*TEXTO*:
%%
Ahora nos gusta denominarlas fake news porque nos parece más fashion utilizar una expresión de este tipo, pero en realidad se refieren a un concepto que ha existido siempre. Las noticias falsas o engañosas que corren como la pólvora por las redes sociales están destinadas a crear confusión. Utilizan la supuesta ignorancia de los sujetos a quienes van dirigidas con un fin determinado. La clase política las usa sin ningún pudor ni la más mínima ética. Cada vez es más habitual escucharlas en boca de nuestros representantes públicos sin que se les mueva un músculo de la cara. No se preocupan en desmentir lo que pregonan, ni siquiera una vez demostrada la falsedad de lo que difunden a los cuatro vientos. La mentira está prácticamente institucionalizada como método para conseguir sus objetivos políticos.
De niña llegué a creer a pies juntillas lo que podría definir como la primera fake news que recuerdo. Por aquel entonces, al no existir las redes sociales, los bulos corrían de boca en boca, en el colegio o en la calle, en nuestro ámbito más cercano, y nos dejaban casi sin defensas ante la imposibilidad de desmentirlos si no era recurriendo a la fuente de información más fiable: nuestros padres o hermanos mayores. Aquella historia inquietante de la mano negra me persiguió durante un tiempo y me dejó paralizada en alguna ocasión, incapacitándome para acudir a solas al cuarto de baño. Era un bulo cruel, dirigido a los niños, y nunca he sido capaz de comprender el sentido real que se escondía detrás de una mentira tan increíble y amenazadora.
%%
*DATOS REGISTRADOS*:
%%
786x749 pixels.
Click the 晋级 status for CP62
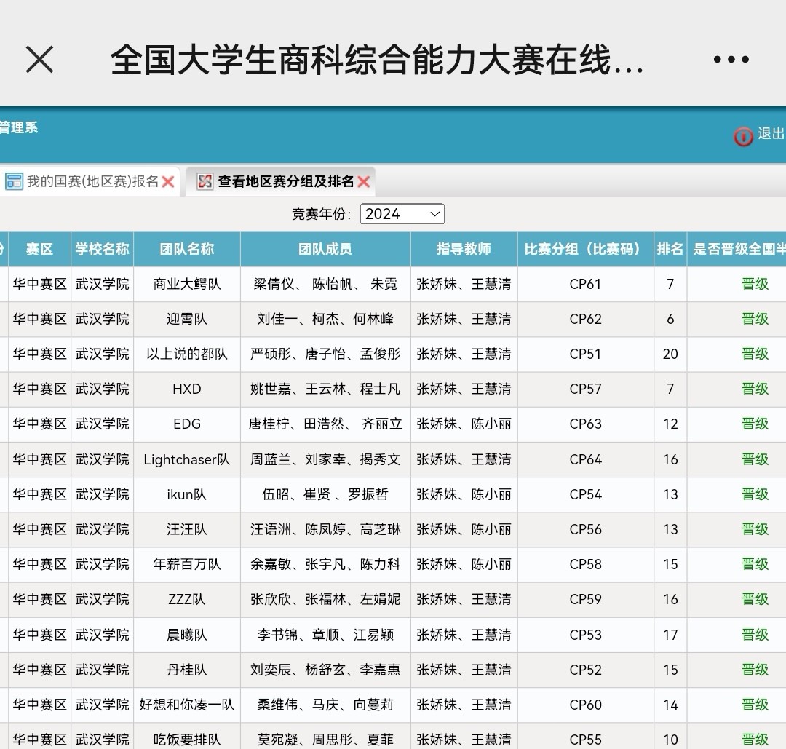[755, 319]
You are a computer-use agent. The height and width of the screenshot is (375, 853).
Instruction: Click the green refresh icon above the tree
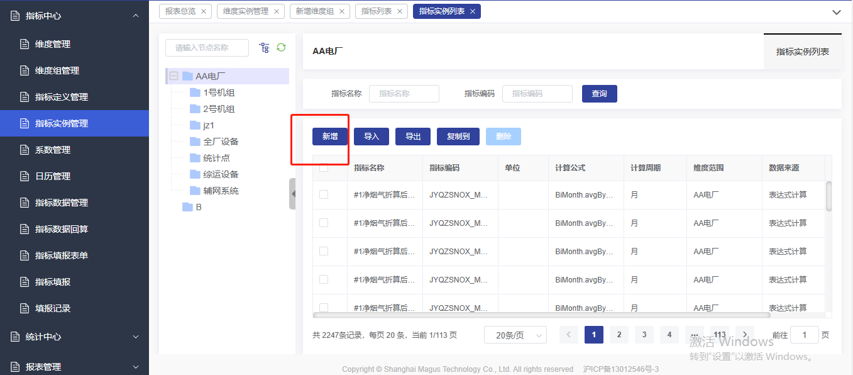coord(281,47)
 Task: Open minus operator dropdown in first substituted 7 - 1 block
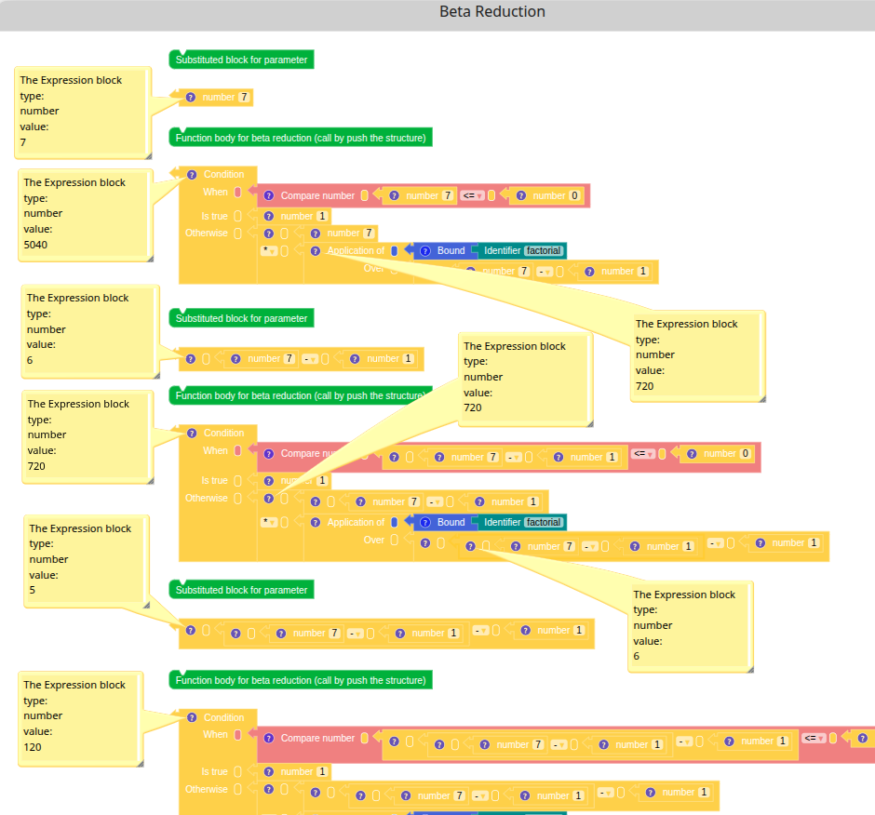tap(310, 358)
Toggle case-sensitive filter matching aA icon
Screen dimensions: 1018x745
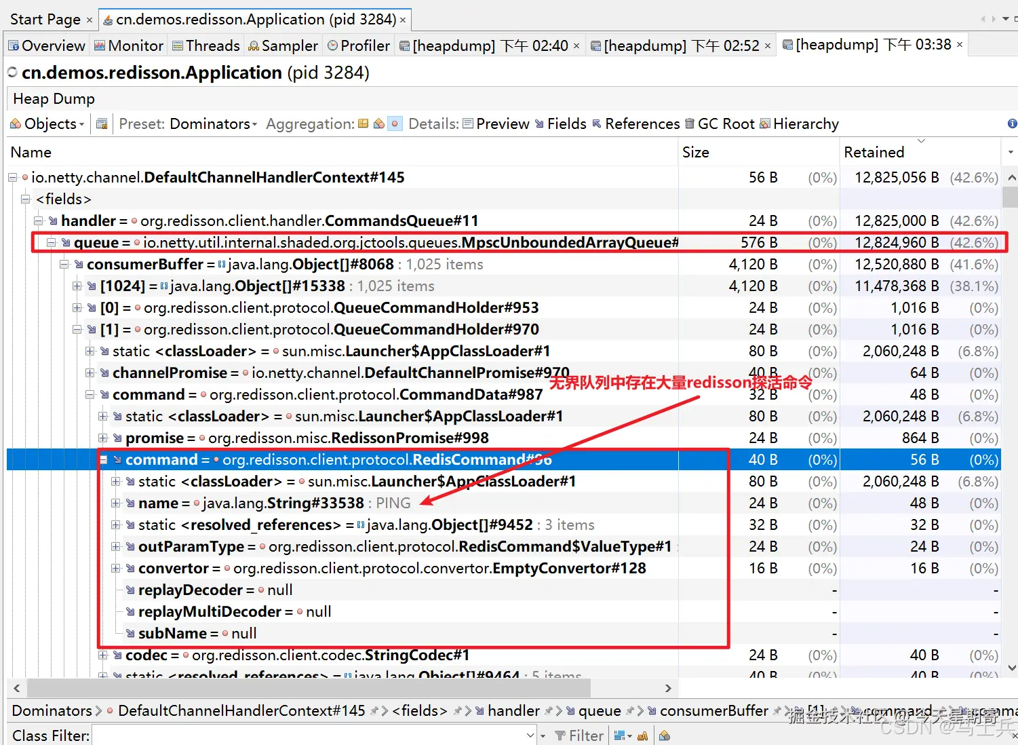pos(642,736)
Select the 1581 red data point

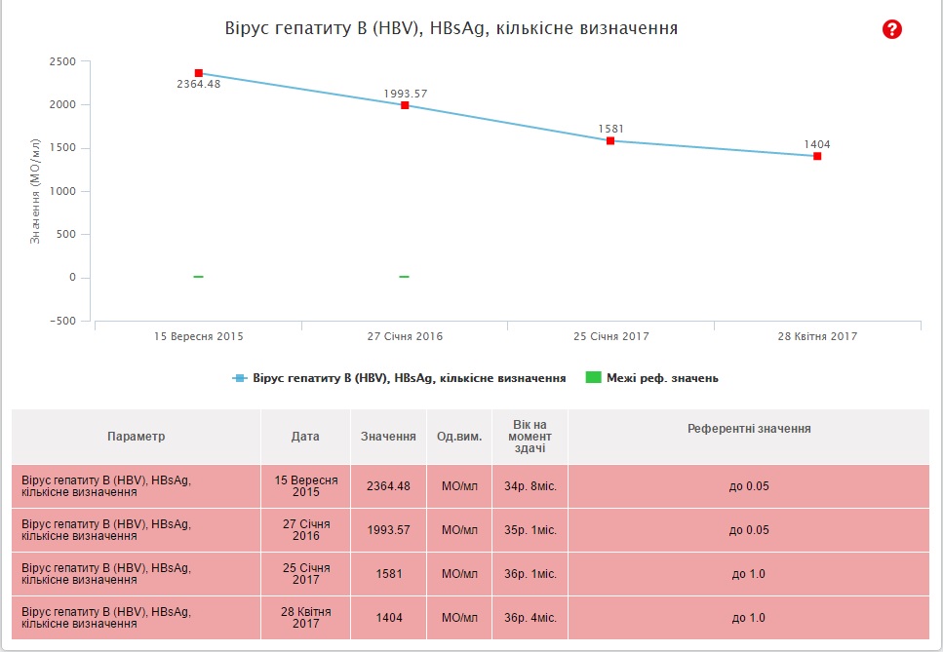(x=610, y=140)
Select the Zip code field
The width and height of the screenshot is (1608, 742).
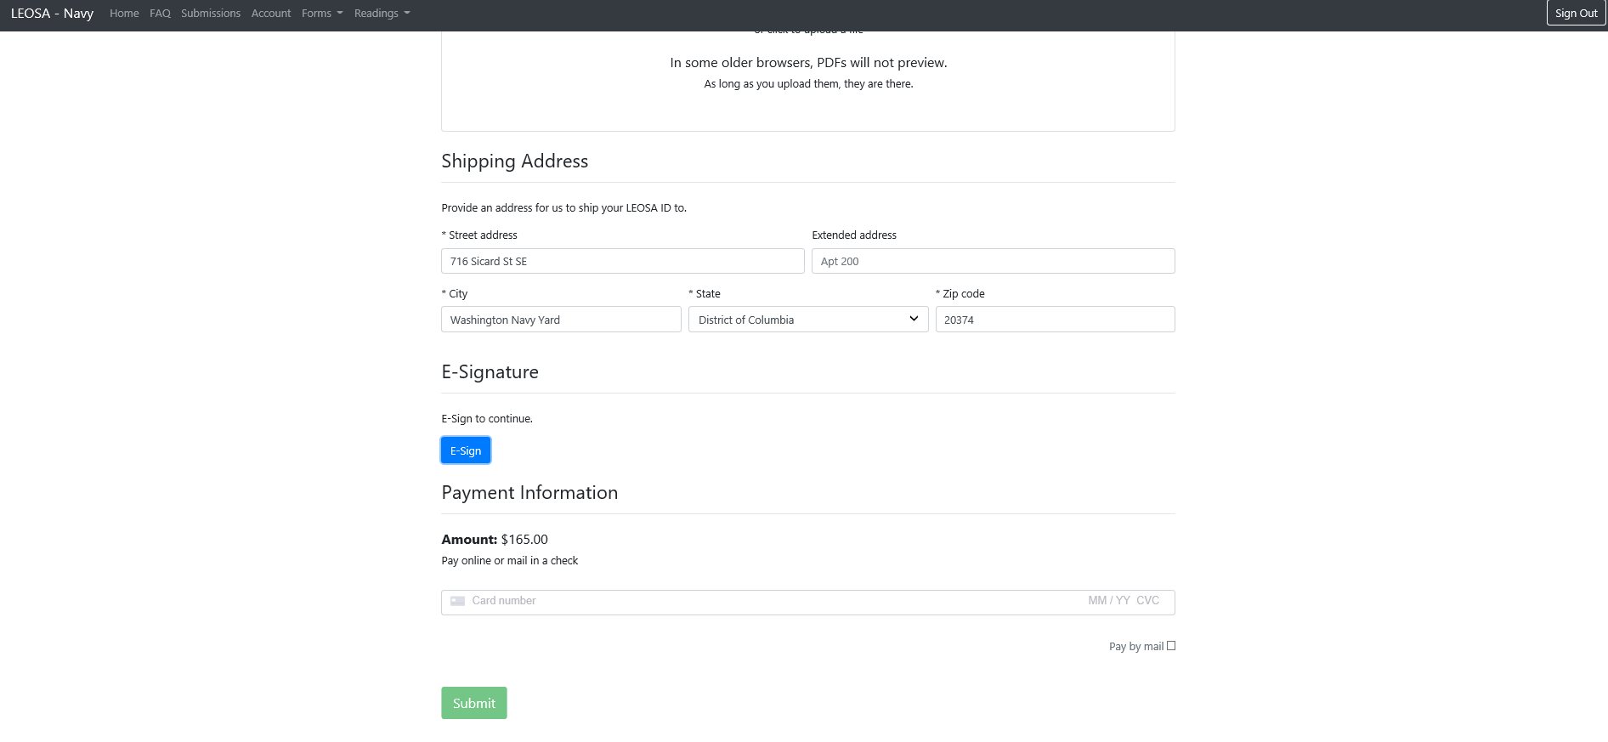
%%
%%
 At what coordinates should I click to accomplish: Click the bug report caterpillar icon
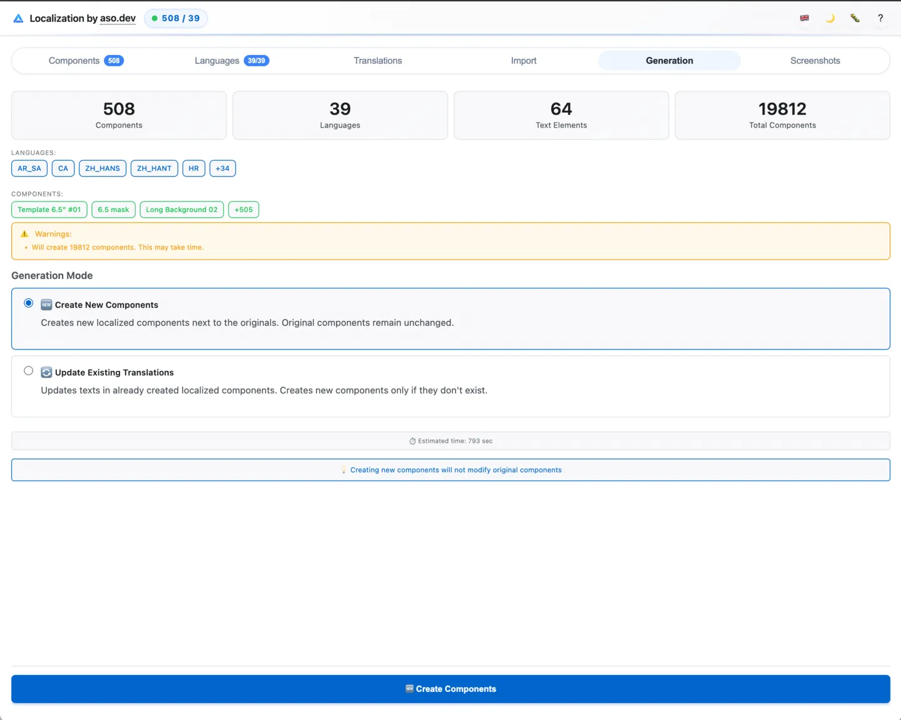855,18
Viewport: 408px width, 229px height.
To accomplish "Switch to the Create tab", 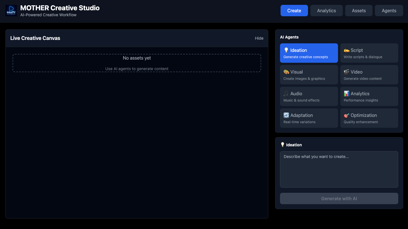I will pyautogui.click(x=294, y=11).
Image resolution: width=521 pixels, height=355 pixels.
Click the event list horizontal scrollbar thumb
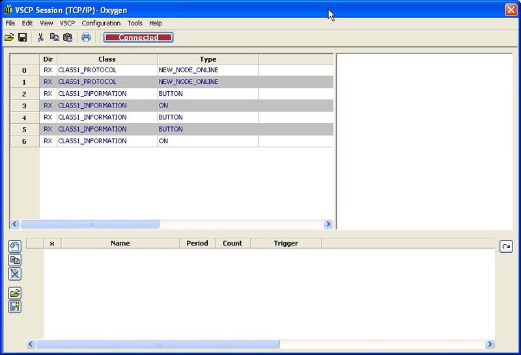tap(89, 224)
%%
%%
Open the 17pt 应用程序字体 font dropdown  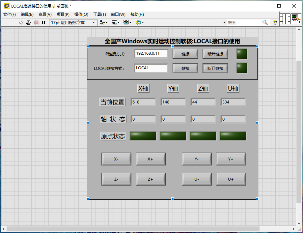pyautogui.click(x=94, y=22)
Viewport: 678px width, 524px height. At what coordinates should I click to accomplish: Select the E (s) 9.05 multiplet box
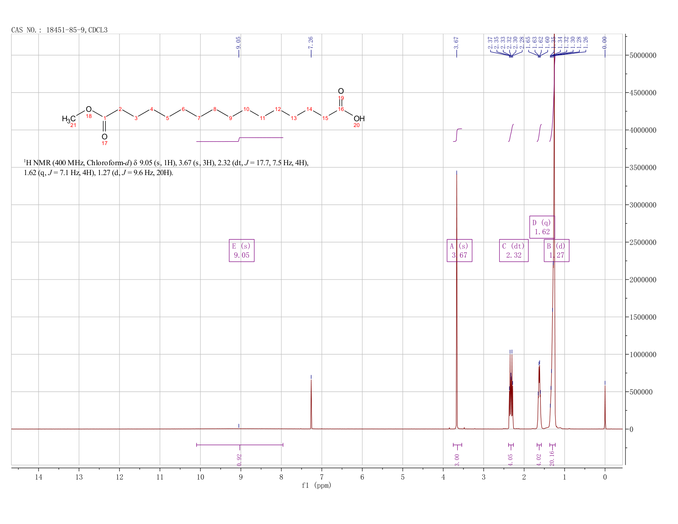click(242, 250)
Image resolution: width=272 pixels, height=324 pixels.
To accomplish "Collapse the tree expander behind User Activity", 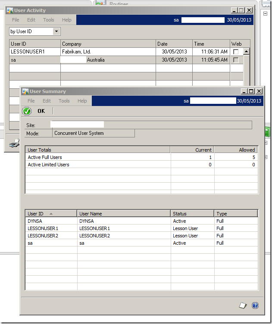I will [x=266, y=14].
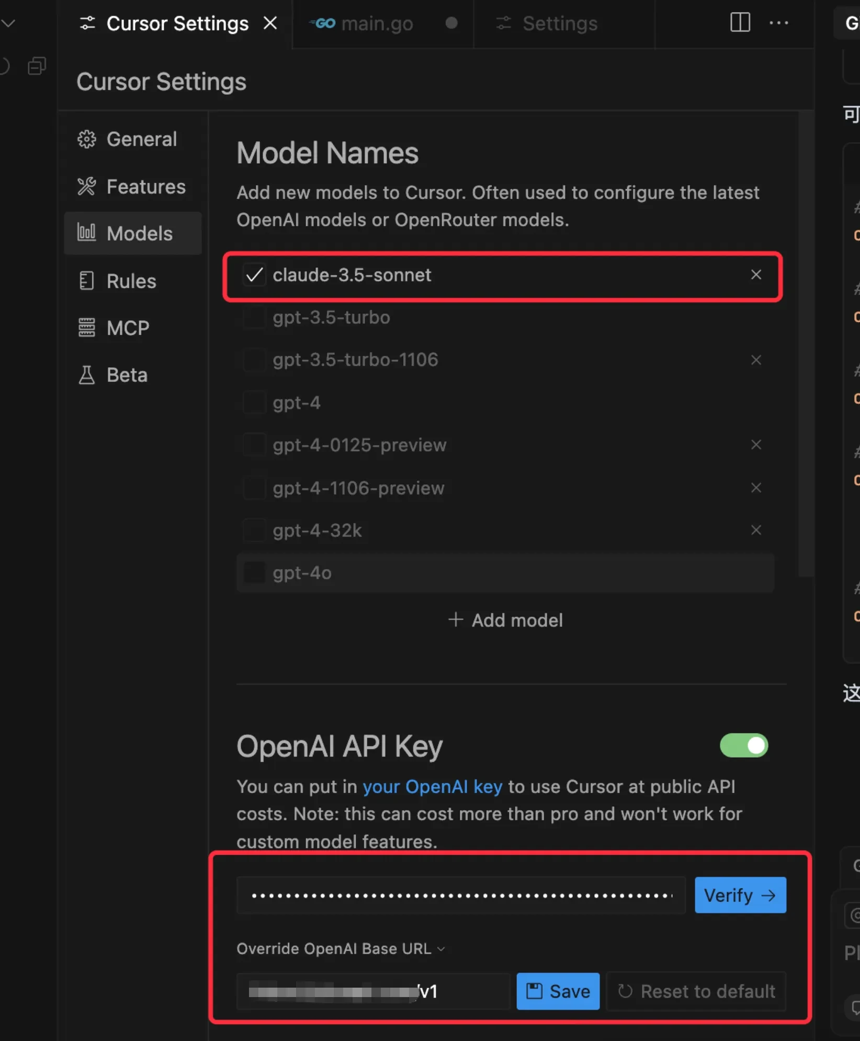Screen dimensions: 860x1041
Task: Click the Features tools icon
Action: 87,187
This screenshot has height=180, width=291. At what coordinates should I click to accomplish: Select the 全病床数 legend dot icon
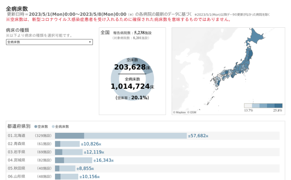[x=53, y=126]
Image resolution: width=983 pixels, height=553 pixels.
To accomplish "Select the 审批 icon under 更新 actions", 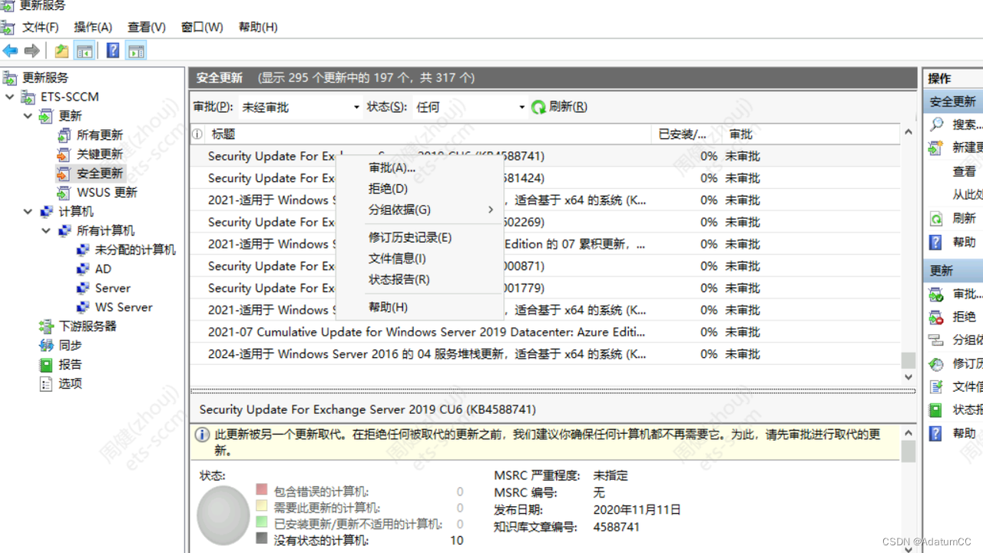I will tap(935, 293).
%%
*TAREAS*:
1. Resume en menos palabras el párrafo del texto sobre las noticias falsas que empieza con «De niña llegué a creer», conservando sus datos principales.
2. Por favor, continúa el texto sobre las noticias falsas después de su última oración.

*RESPUESTAS*:
1. De niña creí por completo la que fue la primera fake news que recuerdo. Como no había redes sociales, los bulos corrían de boca en boca en el colegio o en la calle, y solo podían desmentirse acudiendo a la fuente más fiable: los padres o los hermanos mayores. La historia de la mano negra me persiguió durante un tiempo y alguna vez me impidió ir al baño sin compañía. Era un bulo cruel dirigido a los niños, y nunca he entendido qué sentido tenía una mentira tan increíble y amenazadora.

2.
Con los años me fui blindando ante las historietas sin sentido que cada cierto tiempo circulaban por mi entorno, la mayoría sin explicación aparente, y llegué a convertirme en una auténtica experta en descifrar los bulos que la gente se empeñaba en hacerme creer. Recuerdo a una profesora del colegio, la señorita Isabel, objetivo de las patrañas más inverosímiles, tan solo por la discapacidad que padecía como consecuencia de haber sufrido un cruel accidente de tráfico. Su pierna ortopédica provocaba leyendas sin fin, pero yo la observaba desplazarse en su Seat 600 blanco sin aparente dificultad, lo que me empujaba a dudar de la veracidad de tanto rumor que la perseguía. Y así hasta el día de hoy, en que ya ni me molesto en dar credibilidad a lo que no me demuestren con hechos probados. Me he convertido en una escéptica de por vida. Si no lo veo, no lo creo, y punto. Por simple instinto de supervivencia o qué sé yo, el caso es que ya no me creo nada, y eso teniendo en cuenta que existen mentiras tan sumamente elaboradas y bien estructuradas, que consiguen a veces incluso hacerme dudar. Pero me mantengo firme en mi incredulidad. Me he convertido en una escéptica radical y así me protejo ante los ataques que surgen cuando menos te lo esperas y en cualquier ámbito.
Por eso sospecho a menudo de ciertos mensajes que se convierten en virales a través de Facebook, Twitter o Instagram y entonces me dan ganas de desaparecer por un tiempo del mundo virtual. Recibo auténticas barbaridades en mi Whatsapp, aún más ahora que nos encontramos en periodo electoral. Me lleva los demonios descubrir las falacias que la gente es capaz de construir para justificar el voto a una determinada opción política. Pero aún confío en la sensatez de las personas para adivinar, como si estuviéramos en un juego, dónde está la mentira o por dónde han escondido la verdad entre tanto mensaje tergiversado. Entonces me acuerdo de la señorita Isabel y su pierna ortopédica, y me parece que, en parte gracias a ella, pude darme cuenta a tiempo, tan solo utilizando un mínimo de observación y ciertas dosis de cordura, que la mentira, la inmensa mayoría de las veces, tiene las patas muy cortas.